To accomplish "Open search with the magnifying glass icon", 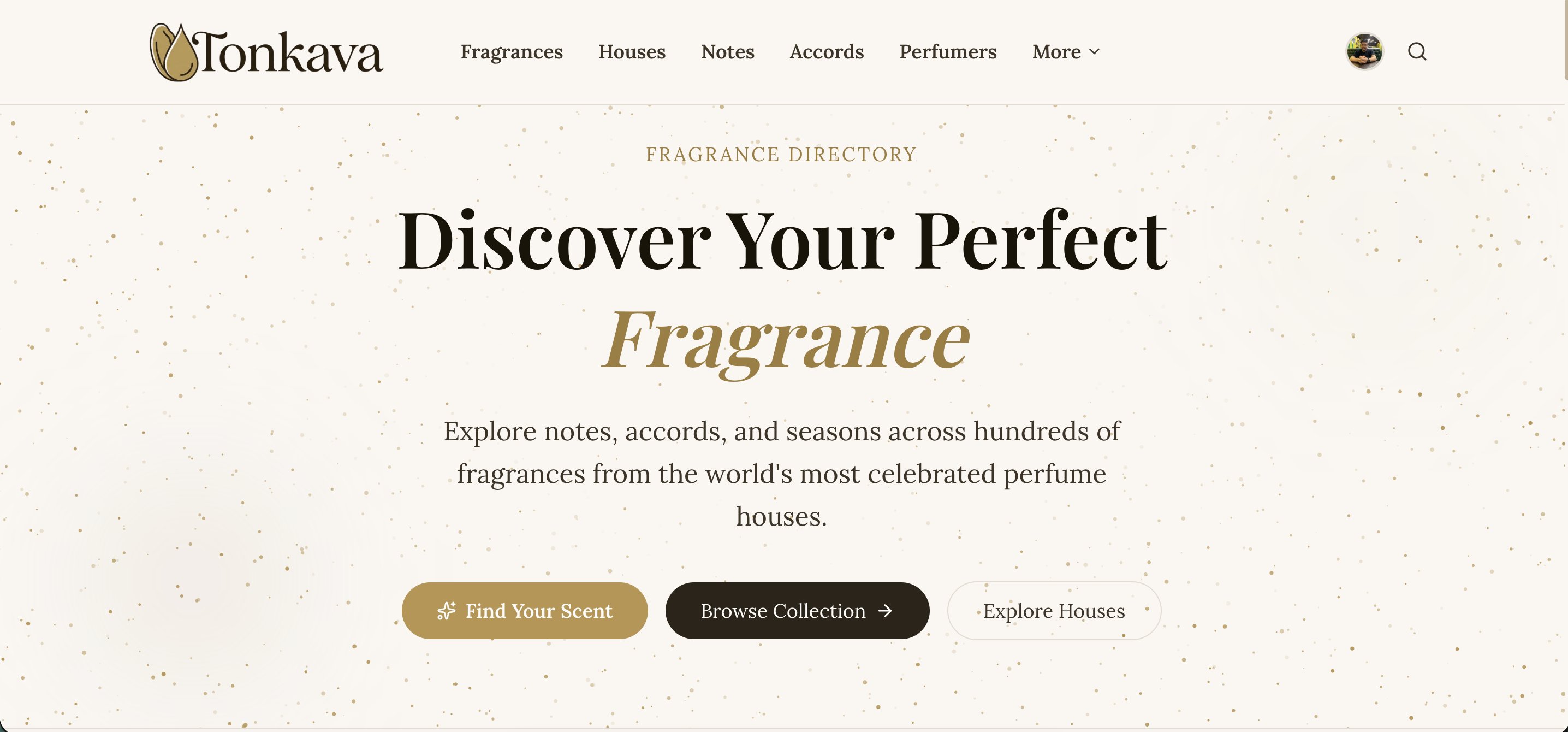I will pos(1417,52).
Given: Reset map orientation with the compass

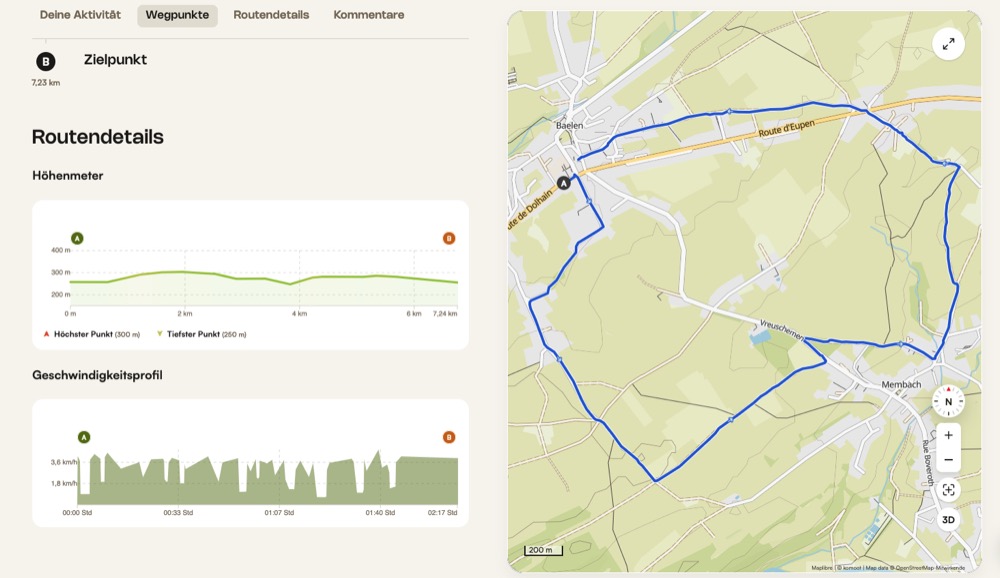Looking at the screenshot, I should click(x=948, y=402).
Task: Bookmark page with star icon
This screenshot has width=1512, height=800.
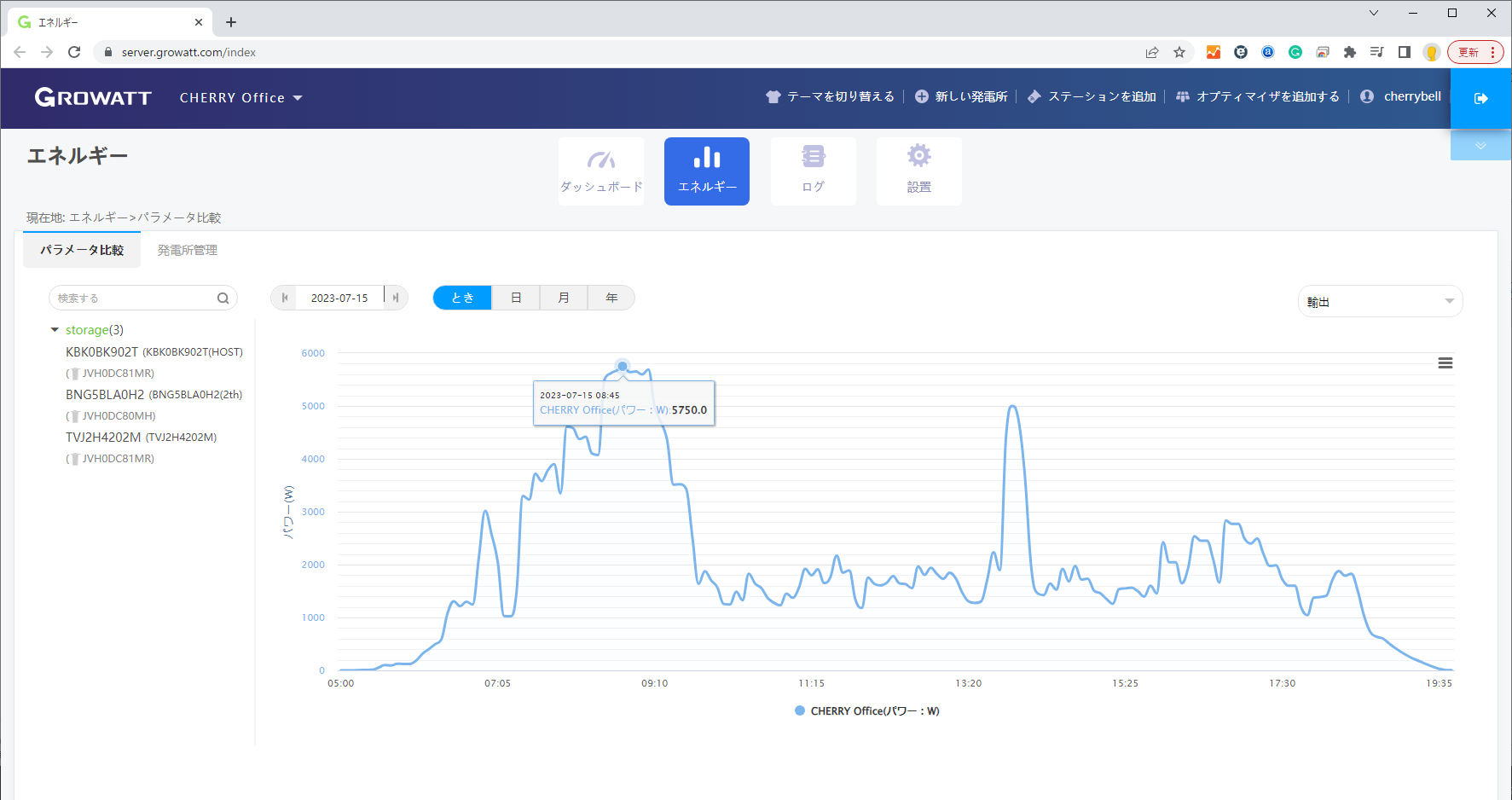Action: click(x=1179, y=52)
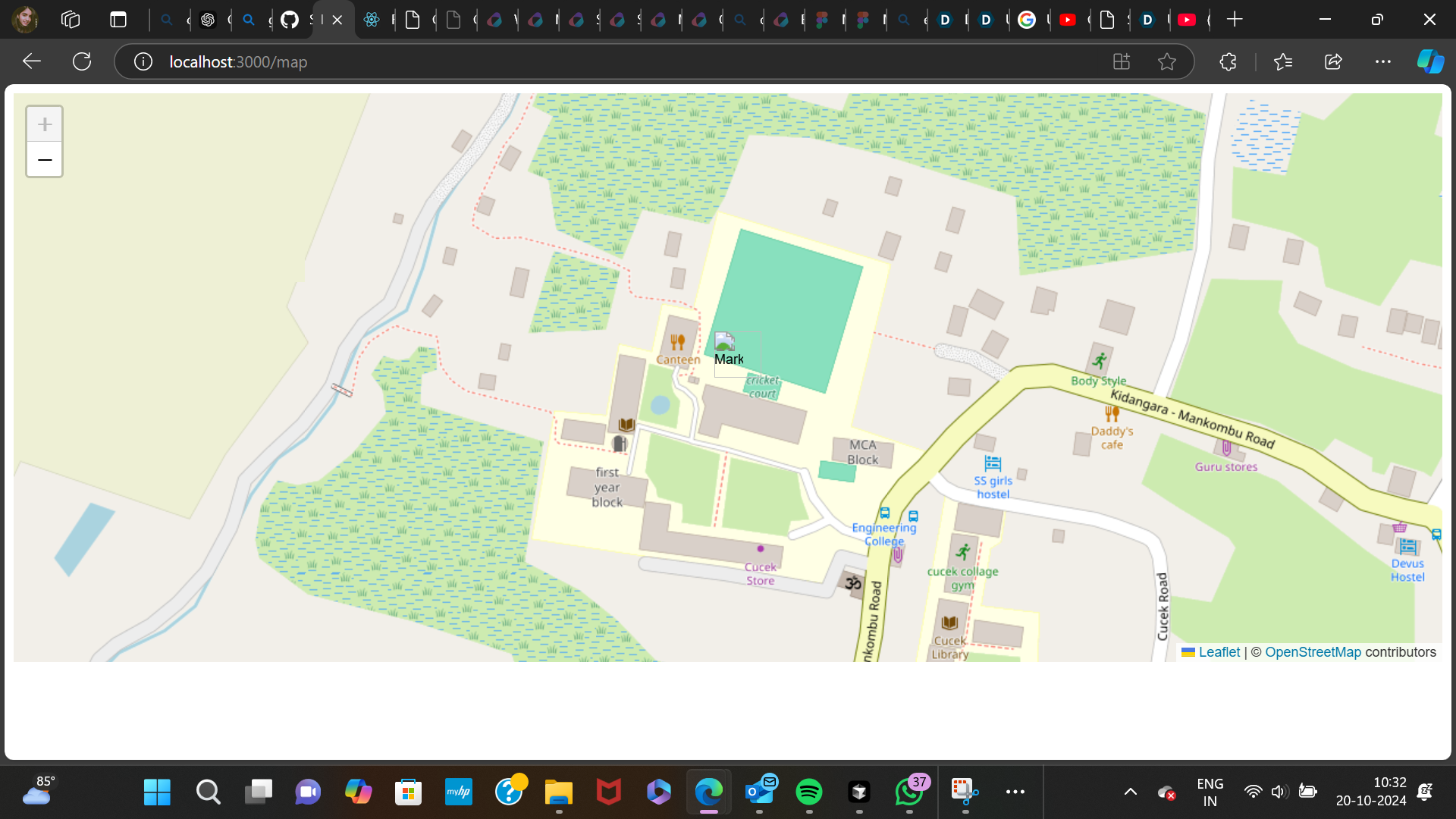Go back to the previous page
This screenshot has width=1456, height=819.
[x=32, y=61]
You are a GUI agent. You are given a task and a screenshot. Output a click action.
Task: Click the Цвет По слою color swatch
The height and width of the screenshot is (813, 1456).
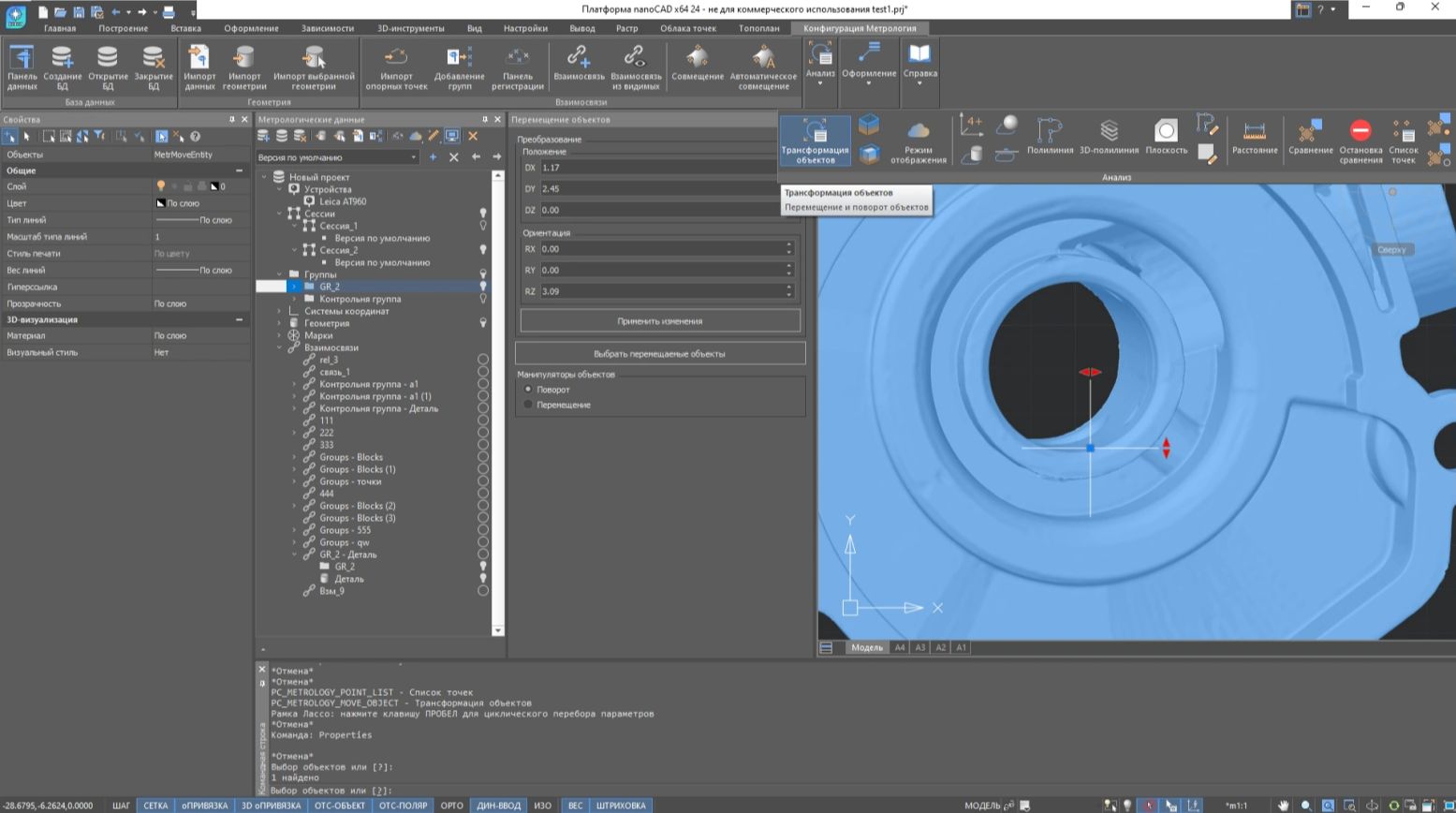click(x=161, y=203)
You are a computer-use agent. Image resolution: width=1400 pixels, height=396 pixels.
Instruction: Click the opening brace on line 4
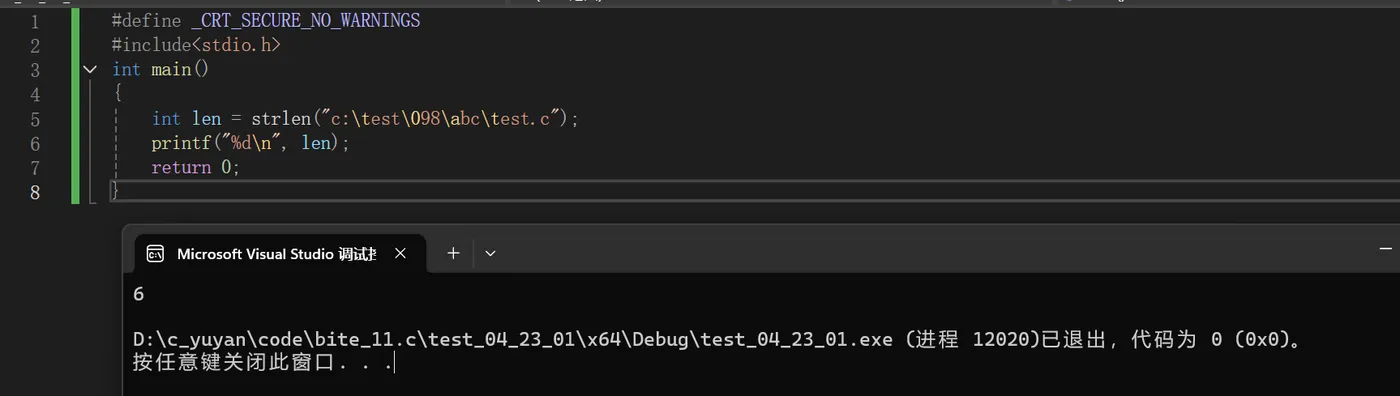pos(117,94)
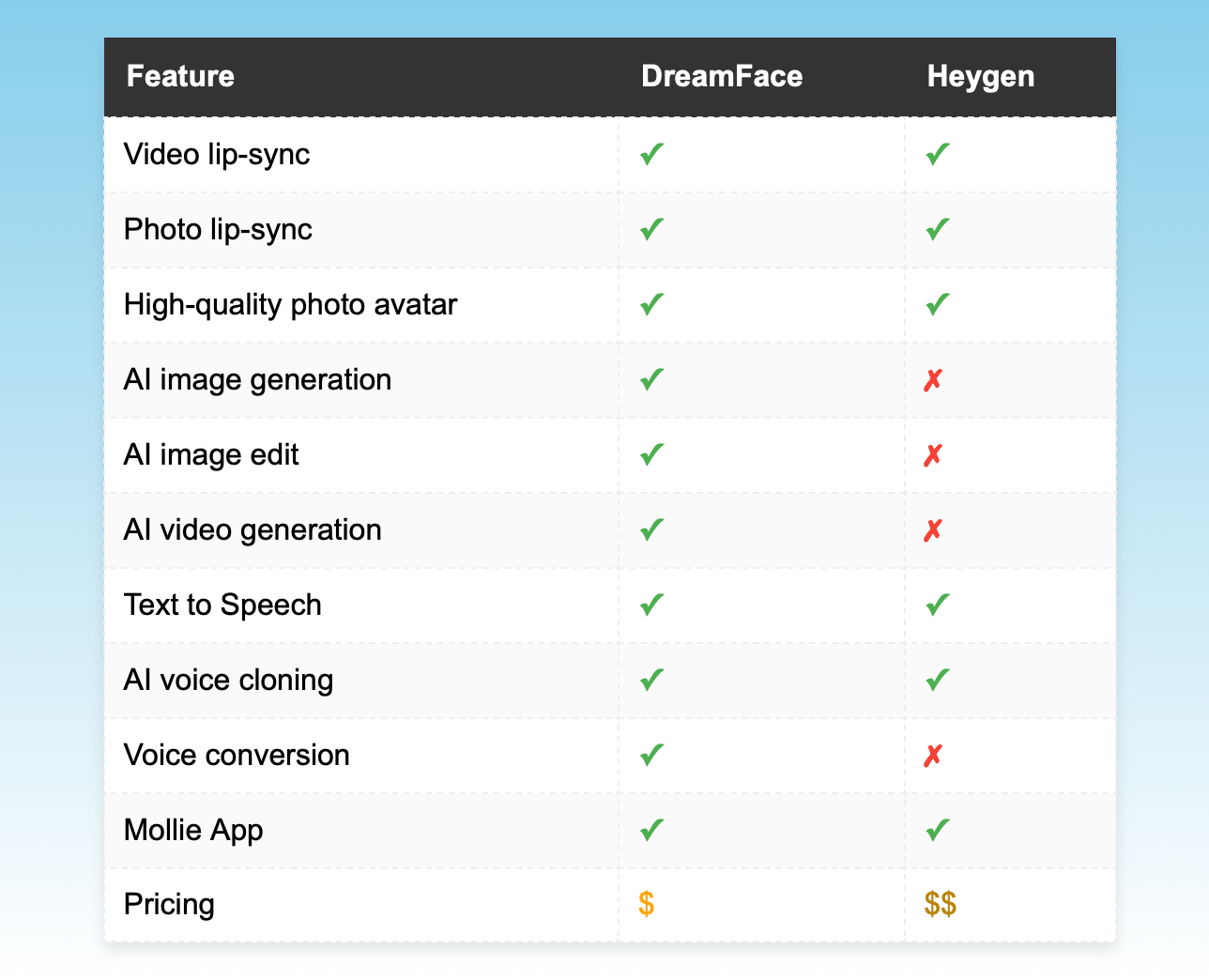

━━━━

_Action item_
Write out, exactly and with nothing added, every line from the one that holds "This screenshot has width=1512, height=800." to the end of the entries above; pictures stay out.

_Output of the task_
This screenshot has width=1512, height=800.
Action: click(x=1179, y=52)
Go back to the previous page
This screenshot has width=1456, height=819.
[x=32, y=61]
You are a GUI agent. You are given a task and a screenshot. Output a click action.
Task: Click the Цвет По слою color swatch
The height and width of the screenshot is (813, 1456).
click(x=161, y=203)
You are a computer-use agent. Image resolution: width=1400 pixels, height=396 pixels.
Instruction: Click the opening brace on line 4
pos(117,94)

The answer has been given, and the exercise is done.